The COI is tasked to shed light on the events that contributed to Singapore's worst data breach. The COI, headed by former chief district judge Richard Magnus, held its first hearing behind closed doors on Aug 28.
Even after Mr Tan read the e-mails, he did not appreciate the severity of the situation, or followed up to seek clarifications. He said he was busy clearing e-mails and other work.
Mr Tan said he disagreed with a system engineer's description of malware infection as an incident worth reporting, adding: "This was just a case of collecting a user's workstation for investigation."

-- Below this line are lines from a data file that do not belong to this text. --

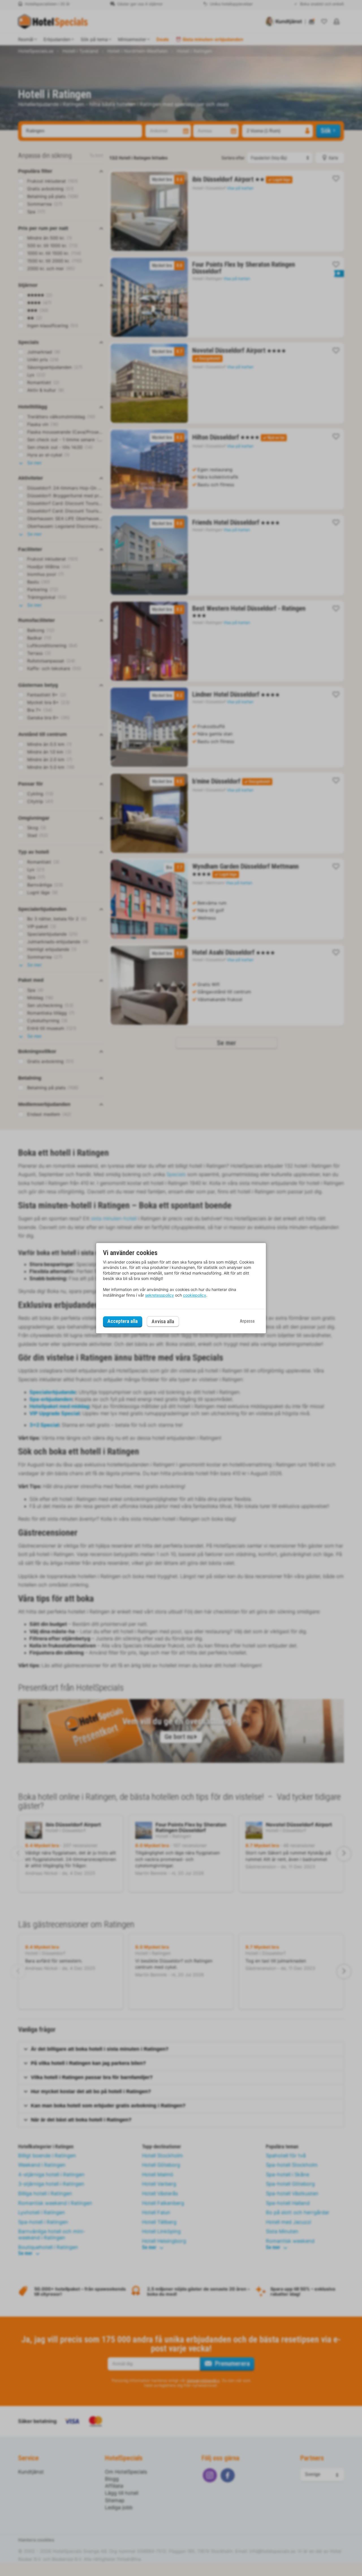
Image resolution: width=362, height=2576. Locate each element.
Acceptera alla (122, 1321)
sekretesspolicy (159, 1295)
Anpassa (247, 1321)
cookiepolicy (194, 1295)
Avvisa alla (163, 1321)
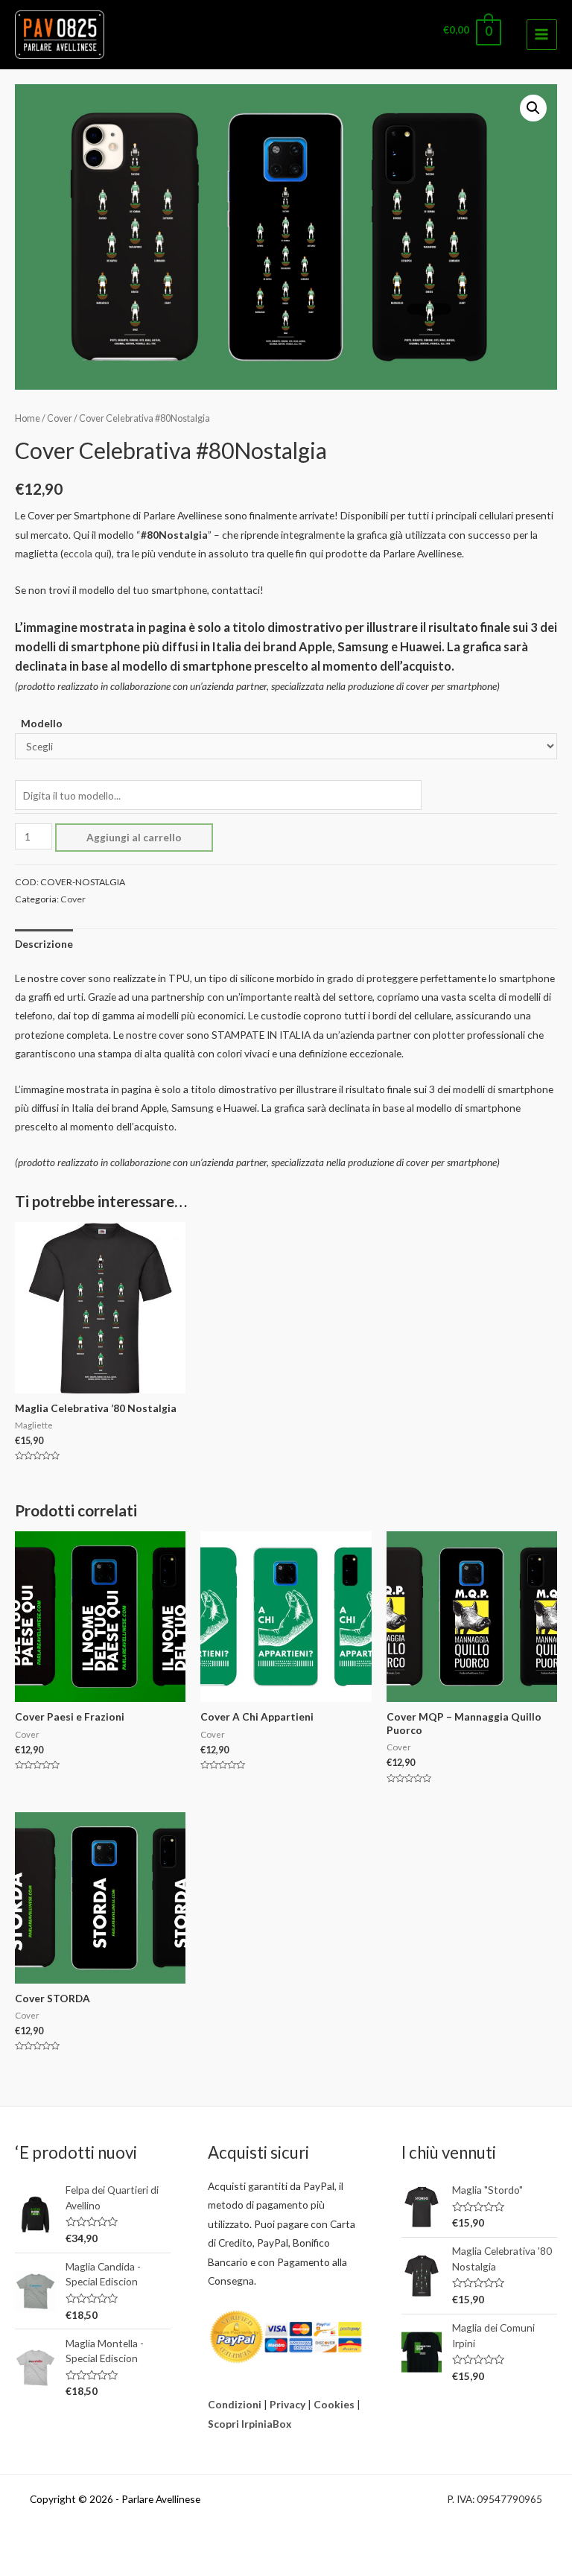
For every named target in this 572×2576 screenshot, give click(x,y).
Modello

For instance, IHiS had been receiving 40 to 50 security alerts daily for malware infection. It manages some 30,000 end-point devices, including computers and servers.
IHiS is an agency which runs the IT systems of all public healthcare institutions.
Mr Tan said malware investigation was "a fairly common occurrence and would be based on suspicion".
Alarm bells also did not ring for Mr Tan even when attempts were made to connect to the EMR system.
"This was only an attempt to connect to the database. To my mind, this was not a reportable security incident," he said.
He added: "The fact that several different username-password combinations have been used in attempting to connect to the database did not ring any alarm bells."
Even after realising that two workstations and one Citrix server, which is linked to the EMR database, were being forensically examined, alarm bells also did not ring for him.
"It was still not a confirmed security incident," said Mr Tan.
Even if a cyber-security incident had occurred, Mr Tan did not think it would be his job to escalate the matter.
"The responsibility for escalating a security incident lies with the security officer of the affected healthcare entity," he said, citing a standard operating protocol.
In SingHealth's case, the security officer is SingHealth's cluster information security officer.
It also came to light on Tuesday that there was only one computer at IHiS to carry out digital forensic examinations, which contributed to delays in determining the severity of the unauthorised intrusions.